A digital ID is the private key component of a key pair. Normally the private key is not stored together with the public key, but instead is stored in a separate physical location for security, usually requiring a password to access it. A key manager maintains links between the digital certificate and its associated private key. In many cases, it is convenient to use the term “digital ID” to mean both the public and private keys, even though they are physically separated.

It is almost always a good idea to time stamp digital signatures. Time stamping involves sending the digital signature to a time stamp authority, who then creates and returns a digitally signed time stamp that is uniquely and securely associated with the original digital signature. The time stamp can then be verified by third parties in the future by using exactly the same technique used to verify a digital signature.

I think these important terms deserve a review.

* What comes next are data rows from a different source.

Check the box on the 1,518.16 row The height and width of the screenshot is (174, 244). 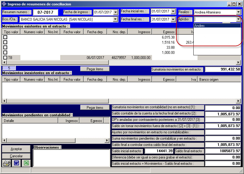pyautogui.click(x=5, y=42)
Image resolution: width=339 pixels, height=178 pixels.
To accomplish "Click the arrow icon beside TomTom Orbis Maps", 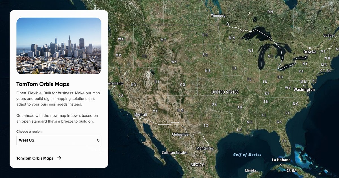I will [x=59, y=158].
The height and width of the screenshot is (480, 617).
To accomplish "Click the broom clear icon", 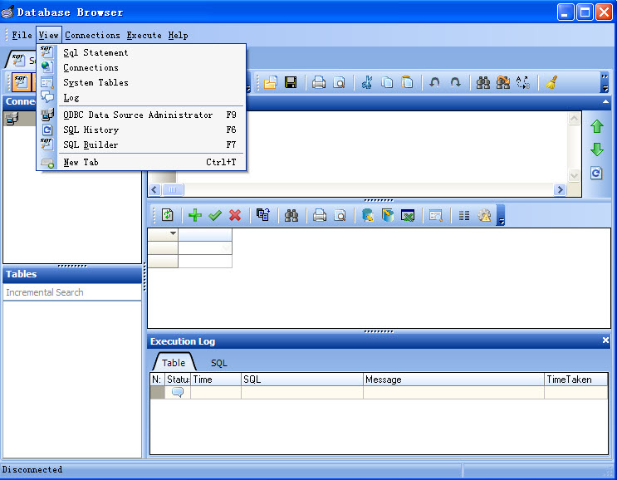I will [551, 82].
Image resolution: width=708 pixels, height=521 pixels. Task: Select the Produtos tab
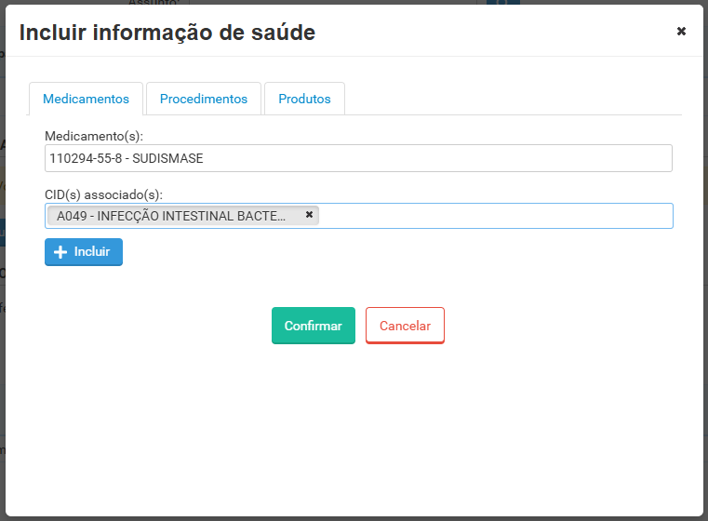304,99
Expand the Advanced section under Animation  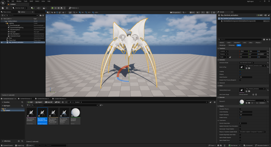pos(222,83)
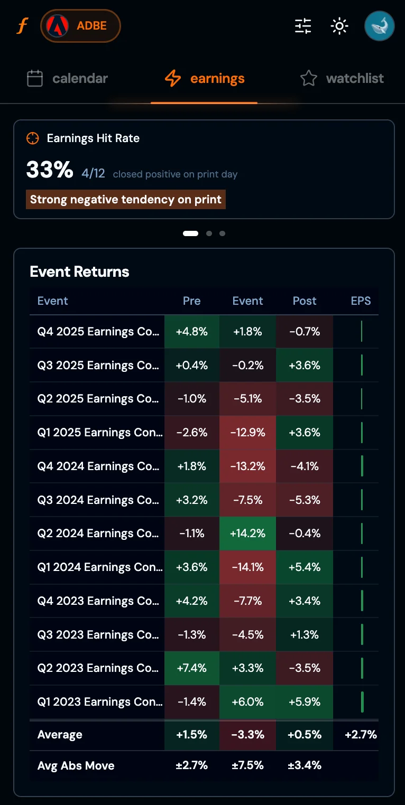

A “digital certificate” is a public key, which is itself digitally signed by a mutually trusted third party. Your digital certificate represents your public digital identity, and it should be made freely available to anyone who wants or needs it. A “digital ID” is a digital certificate and the private key associated with the digital certificate. It isn’t difficult to create your own self-signed digital ID, but a digital ID is only as good as the issuing authority that signs it. When you purchase a digital ID from a third party like VeriSign or Thawte, their reputation makes your digital ID more trustworthy.